What you are asked to do: For this exercise, output every line of the data as it stands.

Data extracts:

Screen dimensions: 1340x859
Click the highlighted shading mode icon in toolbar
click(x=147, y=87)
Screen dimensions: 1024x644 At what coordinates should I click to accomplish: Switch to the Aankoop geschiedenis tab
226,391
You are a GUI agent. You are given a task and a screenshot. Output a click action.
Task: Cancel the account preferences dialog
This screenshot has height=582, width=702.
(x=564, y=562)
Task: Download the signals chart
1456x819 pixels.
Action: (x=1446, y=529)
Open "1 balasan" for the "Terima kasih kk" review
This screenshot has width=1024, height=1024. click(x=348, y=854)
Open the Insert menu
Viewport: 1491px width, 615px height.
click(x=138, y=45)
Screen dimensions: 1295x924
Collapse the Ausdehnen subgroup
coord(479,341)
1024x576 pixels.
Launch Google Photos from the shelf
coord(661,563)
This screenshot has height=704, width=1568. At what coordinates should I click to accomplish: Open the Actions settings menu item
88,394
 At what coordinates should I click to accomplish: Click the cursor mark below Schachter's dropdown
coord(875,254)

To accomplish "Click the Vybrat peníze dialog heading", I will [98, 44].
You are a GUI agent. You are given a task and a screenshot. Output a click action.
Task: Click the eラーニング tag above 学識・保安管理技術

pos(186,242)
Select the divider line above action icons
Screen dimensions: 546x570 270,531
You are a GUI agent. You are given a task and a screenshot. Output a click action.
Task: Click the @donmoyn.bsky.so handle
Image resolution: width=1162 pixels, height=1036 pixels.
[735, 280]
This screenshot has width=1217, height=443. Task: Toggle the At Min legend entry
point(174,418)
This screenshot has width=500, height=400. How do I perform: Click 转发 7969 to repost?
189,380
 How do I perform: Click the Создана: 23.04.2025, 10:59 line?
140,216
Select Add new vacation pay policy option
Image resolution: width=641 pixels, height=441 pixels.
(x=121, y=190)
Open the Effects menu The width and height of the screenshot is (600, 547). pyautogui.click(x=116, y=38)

Worked solution:
Screen dimensions: 1340x859
Click the highlighted shading mode icon in toolbar
click(x=147, y=87)
Screen dimensions: 1024x644 At what coordinates should I click to accomplish: Switch to the Aankoop geschiedenis tab
226,391
You are a GUI agent. You are given a task and a screenshot. Output a click action.
Task: Cancel the account preferences dialog
This screenshot has height=582, width=702.
(x=564, y=562)
Task: Download the signals chart
1456x819 pixels.
Action: (x=1446, y=529)
Open "1 balasan" for the "Terima kasih kk" review
This screenshot has width=1024, height=1024. click(x=348, y=854)
Open the Insert menu
Viewport: 1491px width, 615px height.
click(x=138, y=45)
Screen dimensions: 1295x924
Collapse the Ausdehnen subgroup
coord(479,341)
1024x576 pixels.
Launch Google Photos from the shelf
coord(661,563)
This screenshot has height=704, width=1568. At what coordinates should I click to accomplish: Open the Actions settings menu item
88,394
 At what coordinates should I click to accomplish: Click the cursor mark below Schachter's dropdown
coord(875,254)

To accomplish "Click the Vybrat peníze dialog heading", I will [98, 44].
You are a GUI agent. You are given a task and a screenshot. Output a click action.
Task: Click the eラーニング tag above 学識・保安管理技術

pos(186,242)
Select the divider line above action icons
Screen dimensions: 546x570 270,531
You are a GUI agent. You are given a task and a screenshot. Output a click action.
Task: Click the @donmoyn.bsky.so handle
Image resolution: width=1162 pixels, height=1036 pixels.
[735, 280]
This screenshot has width=1217, height=443. Task: Toggle the At Min legend entry
point(174,418)
This screenshot has width=500, height=400. How do I perform: Click 转发 7969 to repost?
189,380
 How do I perform: Click the Создана: 23.04.2025, 10:59 line?
140,216
Select Add new vacation pay policy option
Image resolution: width=641 pixels, height=441 pixels.
(x=121, y=190)
Open the Effects menu The width and height of the screenshot is (600, 547). pyautogui.click(x=116, y=38)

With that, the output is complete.